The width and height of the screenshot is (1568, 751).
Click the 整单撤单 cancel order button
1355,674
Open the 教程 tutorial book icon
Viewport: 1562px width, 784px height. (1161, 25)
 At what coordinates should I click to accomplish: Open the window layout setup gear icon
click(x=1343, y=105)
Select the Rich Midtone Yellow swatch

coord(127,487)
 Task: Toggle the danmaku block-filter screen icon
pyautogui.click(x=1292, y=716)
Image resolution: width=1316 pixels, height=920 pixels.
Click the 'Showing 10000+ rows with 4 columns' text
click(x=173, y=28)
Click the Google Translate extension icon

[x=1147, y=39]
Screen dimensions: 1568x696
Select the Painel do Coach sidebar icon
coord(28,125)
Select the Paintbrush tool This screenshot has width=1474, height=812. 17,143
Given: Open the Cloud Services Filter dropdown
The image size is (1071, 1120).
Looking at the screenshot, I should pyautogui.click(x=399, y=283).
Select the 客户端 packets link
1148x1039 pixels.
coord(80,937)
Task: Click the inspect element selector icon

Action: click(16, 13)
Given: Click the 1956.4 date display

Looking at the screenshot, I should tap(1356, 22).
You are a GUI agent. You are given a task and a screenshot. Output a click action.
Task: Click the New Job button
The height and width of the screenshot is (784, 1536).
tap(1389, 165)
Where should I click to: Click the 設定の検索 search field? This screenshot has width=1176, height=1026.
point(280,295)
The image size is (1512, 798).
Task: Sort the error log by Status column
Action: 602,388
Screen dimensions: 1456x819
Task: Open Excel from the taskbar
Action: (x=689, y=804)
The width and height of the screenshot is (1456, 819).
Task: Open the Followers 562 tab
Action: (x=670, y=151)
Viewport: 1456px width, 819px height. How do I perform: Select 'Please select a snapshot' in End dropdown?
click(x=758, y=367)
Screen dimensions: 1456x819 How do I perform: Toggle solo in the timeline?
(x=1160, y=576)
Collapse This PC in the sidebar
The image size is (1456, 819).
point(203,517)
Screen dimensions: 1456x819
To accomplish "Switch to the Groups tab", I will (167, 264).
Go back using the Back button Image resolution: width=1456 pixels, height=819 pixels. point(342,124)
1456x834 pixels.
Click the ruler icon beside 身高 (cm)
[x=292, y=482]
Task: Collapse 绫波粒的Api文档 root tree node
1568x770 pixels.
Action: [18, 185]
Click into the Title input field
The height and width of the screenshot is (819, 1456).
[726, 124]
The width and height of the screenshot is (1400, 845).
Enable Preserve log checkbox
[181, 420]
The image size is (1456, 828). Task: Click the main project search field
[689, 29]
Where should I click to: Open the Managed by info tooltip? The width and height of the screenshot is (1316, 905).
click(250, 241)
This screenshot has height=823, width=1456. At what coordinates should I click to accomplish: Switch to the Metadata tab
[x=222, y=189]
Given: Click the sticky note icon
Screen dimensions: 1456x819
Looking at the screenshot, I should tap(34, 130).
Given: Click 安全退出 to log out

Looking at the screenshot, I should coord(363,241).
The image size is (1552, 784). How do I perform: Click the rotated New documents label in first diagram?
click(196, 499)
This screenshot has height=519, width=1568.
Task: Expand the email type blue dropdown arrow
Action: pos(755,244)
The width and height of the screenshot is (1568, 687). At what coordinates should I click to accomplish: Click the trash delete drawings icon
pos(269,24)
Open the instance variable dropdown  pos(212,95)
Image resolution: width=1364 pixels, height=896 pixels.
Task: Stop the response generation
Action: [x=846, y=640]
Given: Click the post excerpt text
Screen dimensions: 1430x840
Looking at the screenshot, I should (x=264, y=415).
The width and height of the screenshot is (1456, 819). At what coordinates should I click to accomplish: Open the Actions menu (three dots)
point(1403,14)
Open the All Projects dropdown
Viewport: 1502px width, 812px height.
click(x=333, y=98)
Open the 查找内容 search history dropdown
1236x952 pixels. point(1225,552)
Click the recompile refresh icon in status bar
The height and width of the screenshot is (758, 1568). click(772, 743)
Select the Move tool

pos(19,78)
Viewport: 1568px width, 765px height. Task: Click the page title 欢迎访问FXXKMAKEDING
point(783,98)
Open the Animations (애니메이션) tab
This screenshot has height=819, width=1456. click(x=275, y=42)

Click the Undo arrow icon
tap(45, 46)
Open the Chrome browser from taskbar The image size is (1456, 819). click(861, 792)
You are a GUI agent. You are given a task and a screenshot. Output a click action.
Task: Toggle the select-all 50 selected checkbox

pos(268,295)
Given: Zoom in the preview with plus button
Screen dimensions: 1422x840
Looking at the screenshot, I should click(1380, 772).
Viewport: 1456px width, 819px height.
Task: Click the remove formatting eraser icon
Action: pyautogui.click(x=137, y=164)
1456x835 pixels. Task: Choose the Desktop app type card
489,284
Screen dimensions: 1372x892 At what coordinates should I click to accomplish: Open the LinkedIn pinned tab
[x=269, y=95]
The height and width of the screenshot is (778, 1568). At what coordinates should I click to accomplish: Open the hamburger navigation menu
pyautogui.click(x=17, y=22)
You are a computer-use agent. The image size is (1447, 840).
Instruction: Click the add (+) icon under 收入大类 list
━━━━━━━━━━━━━━━━━━━━━━━━━━━━━━
EXERCISE AIM → An unaltered copy of the listing above must form the answer.

ANSWER →
The width and height of the screenshot is (1568, 751).
Click the 整单撤单 cancel order button
1355,674
Open the 教程 tutorial book icon
Viewport: 1562px width, 784px height. (1161, 25)
 At what coordinates should I click to accomplish: Open the window layout setup gear icon
click(x=1343, y=105)
Select the Rich Midtone Yellow swatch

coord(127,487)
 Task: Toggle the danmaku block-filter screen icon
pyautogui.click(x=1292, y=716)
Image resolution: width=1316 pixels, height=920 pixels.
Click the 'Showing 10000+ rows with 4 columns' text
click(x=173, y=28)
Click the Google Translate extension icon

[x=1147, y=39]
Screen dimensions: 1568x696
Select the Painel do Coach sidebar icon
coord(28,125)
Select the Paintbrush tool This screenshot has width=1474, height=812. 17,143
Given: Open the Cloud Services Filter dropdown
The image size is (1071, 1120).
Looking at the screenshot, I should pyautogui.click(x=399, y=283).
Select the 客户端 packets link
1148x1039 pixels.
coord(80,937)
Task: Click the inspect element selector icon

Action: click(16, 13)
Given: Click the 1956.4 date display

Looking at the screenshot, I should tap(1356, 22).
You are a GUI agent. You are given a task and a screenshot. Output a click action.
Task: Click the New Job button
The height and width of the screenshot is (784, 1536).
tap(1389, 165)
Where should I click to: Click the 設定の検索 search field? This screenshot has width=1176, height=1026.
point(280,295)
The image size is (1512, 798).
Task: Sort the error log by Status column
Action: 602,388
Screen dimensions: 1456x819
Task: Open Excel from the taskbar
Action: (x=689, y=804)
The width and height of the screenshot is (1456, 819).
Task: Open the Followers 562 tab
Action: (x=670, y=151)
Viewport: 1456px width, 819px height. How do I perform: Select 'Please select a snapshot' in End dropdown?
click(x=758, y=367)
Screen dimensions: 1456x819 How do I perform: Toggle solo in the timeline?
(x=1160, y=576)
Collapse This PC in the sidebar
The image size is (1456, 819).
point(203,517)
Screen dimensions: 1456x819
To accomplish "Switch to the Groups tab", I will (167, 264).
Go back using the Back button Image resolution: width=1456 pixels, height=819 pixels. point(342,124)
1456x834 pixels.
Click the ruler icon beside 身高 (cm)
[x=292, y=482]
Task: Collapse 绫波粒的Api文档 root tree node
1568x770 pixels.
Action: [18, 185]
Click into the Title input field
The height and width of the screenshot is (819, 1456).
[726, 124]
The width and height of the screenshot is (1400, 845).
Enable Preserve log checkbox
[181, 420]
The image size is (1456, 828). Task: Click the main project search field
[689, 29]
Where should I click to: Open the Managed by info tooltip? The width and height of the screenshot is (1316, 905).
click(250, 241)
This screenshot has height=823, width=1456. At what coordinates should I click to accomplish: Switch to the Metadata tab
[x=222, y=189]
Given: Click the sticky note icon
Screen dimensions: 1456x819
Looking at the screenshot, I should tap(34, 130).
Given: Click 安全退出 to log out

Looking at the screenshot, I should coord(363,241).
The image size is (1552, 784). How do I perform: Click the rotated New documents label in first diagram?
click(196, 499)
This screenshot has height=519, width=1568.
Task: Expand the email type blue dropdown arrow
Action: pos(755,244)
The width and height of the screenshot is (1568, 687). At what coordinates should I click to accomplish: Click the trash delete drawings icon
pos(269,24)
Open the instance variable dropdown  pos(212,95)
Image resolution: width=1364 pixels, height=896 pixels.
Task: Stop the response generation
Action: [x=846, y=640]
Given: Click the post excerpt text
Screen dimensions: 1430x840
Looking at the screenshot, I should (x=264, y=415).
The width and height of the screenshot is (1456, 819). At what coordinates should I click to accomplish: Open the Actions menu (three dots)
point(1403,14)
Open the All Projects dropdown
Viewport: 1502px width, 812px height.
click(x=333, y=98)
Open the 查找内容 search history dropdown
1236x952 pixels. point(1225,552)
Click the recompile refresh icon in status bar
The height and width of the screenshot is (758, 1568). click(772, 743)
Select the Move tool

pos(19,78)
Viewport: 1568px width, 765px height. Task: Click the page title 欢迎访问FXXKMAKEDING
point(783,98)
Open the Animations (애니메이션) tab
This screenshot has height=819, width=1456. click(x=275, y=42)

Click the Undo arrow icon
tap(45, 46)
Open the Chrome browser from taskbar The image size is (1456, 819). click(861, 792)
You are a GUI agent. You are given a task and a screenshot. Output a click action.
Task: Toggle the select-all 50 selected checkbox

pos(268,295)
Given: Zoom in the preview with plus button
Screen dimensions: 1422x840
Looking at the screenshot, I should click(1380, 772).
Viewport: 1456px width, 819px height.
Task: Click the remove formatting eraser icon
Action: pyautogui.click(x=137, y=164)
1456x835 pixels. Task: Choose the Desktop app type card
489,284
Screen dimensions: 1372x892 At what coordinates should I click to accomplish: Open the LinkedIn pinned tab
[x=269, y=95]
The height and width of the screenshot is (778, 1568). At what coordinates should I click to accomplish: Open the hamburger navigation menu
pyautogui.click(x=17, y=22)
You are a computer-use agent. The image size is (1447, 840).
Instruction: Click the add (+) icon under 收入大类 list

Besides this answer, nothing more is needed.